A good habit is to estimate the answer before calculating. Since 0.010 M Sr(OH)2 gives 0.020 M hydroxide, the pOH must be a bit less than 2, so the pH must be a bit more than 12. If your final answer is 11.0 or 13.5, something likely went wrong.
Advanced notes: limitations of the simple classroom model
The calculator on this page is designed for educational and practical use, not for full thermodynamic modeling. In more advanced chemistry, several issues can matter: ionic strength, activity coefficients, finite solubility under some conditions, and the temperature dependence of the ionic product of water. At very high concentration, ideal behavior becomes less accurate. At extremely low concentration, the contribution from water autoionization can become nonnegligible relative to solute supplied hydroxide.
Still, in the majority of homework, quiz, and introductory laboratory settings, the complete dissociation approach is exactly what instructors want.
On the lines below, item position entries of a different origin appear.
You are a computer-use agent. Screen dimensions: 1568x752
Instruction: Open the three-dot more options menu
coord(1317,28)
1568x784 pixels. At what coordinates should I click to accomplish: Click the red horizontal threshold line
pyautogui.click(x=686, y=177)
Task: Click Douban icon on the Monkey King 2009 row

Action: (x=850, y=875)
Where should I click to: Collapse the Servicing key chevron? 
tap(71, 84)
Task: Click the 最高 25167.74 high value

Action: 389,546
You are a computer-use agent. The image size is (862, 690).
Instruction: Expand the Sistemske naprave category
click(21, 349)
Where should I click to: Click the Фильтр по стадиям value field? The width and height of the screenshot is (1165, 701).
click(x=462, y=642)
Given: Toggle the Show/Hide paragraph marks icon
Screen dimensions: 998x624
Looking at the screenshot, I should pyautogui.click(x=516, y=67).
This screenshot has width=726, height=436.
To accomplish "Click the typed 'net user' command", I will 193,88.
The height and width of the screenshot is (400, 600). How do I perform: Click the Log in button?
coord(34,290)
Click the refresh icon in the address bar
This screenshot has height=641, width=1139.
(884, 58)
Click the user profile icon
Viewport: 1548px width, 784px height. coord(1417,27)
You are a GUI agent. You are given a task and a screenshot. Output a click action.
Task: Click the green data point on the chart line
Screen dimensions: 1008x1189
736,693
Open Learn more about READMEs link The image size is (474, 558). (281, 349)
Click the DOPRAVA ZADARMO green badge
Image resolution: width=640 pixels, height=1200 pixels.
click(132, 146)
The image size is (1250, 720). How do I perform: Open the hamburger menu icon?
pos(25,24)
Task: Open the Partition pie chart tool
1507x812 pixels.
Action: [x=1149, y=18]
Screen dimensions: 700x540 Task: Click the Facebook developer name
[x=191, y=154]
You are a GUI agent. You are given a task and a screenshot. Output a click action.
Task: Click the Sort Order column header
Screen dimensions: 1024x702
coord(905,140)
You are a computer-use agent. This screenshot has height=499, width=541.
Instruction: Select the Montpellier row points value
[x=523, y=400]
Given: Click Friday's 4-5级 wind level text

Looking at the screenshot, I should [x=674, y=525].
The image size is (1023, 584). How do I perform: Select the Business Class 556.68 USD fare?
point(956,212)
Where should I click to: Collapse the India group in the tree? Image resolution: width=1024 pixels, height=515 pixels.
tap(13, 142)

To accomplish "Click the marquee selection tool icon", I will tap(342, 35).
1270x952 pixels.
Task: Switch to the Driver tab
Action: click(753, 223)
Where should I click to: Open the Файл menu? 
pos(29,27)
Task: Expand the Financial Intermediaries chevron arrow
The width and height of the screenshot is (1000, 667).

It teaches formula stoichiometry, logarithms, and the relationship between pOH and pH. If your course has not introduced activities or nonideal solutions, this calculator is aligned with the standard method.
Useful authoritative references
Bottom line
To calculate pH of Sr(OH)2, multiply the base concentration by 2 to find hydroxide concentration, use that value to calculate pOH, and then convert pOH to pH. That is the whole logic. Once you remember that Sr(OH)2 contributes two hydroxide ions per dissolved unit, the problem becomes fast and reliable. Use the calculator above to check homework, compare concentrations, and visualize how pH shifts as the solution becomes more or less basic.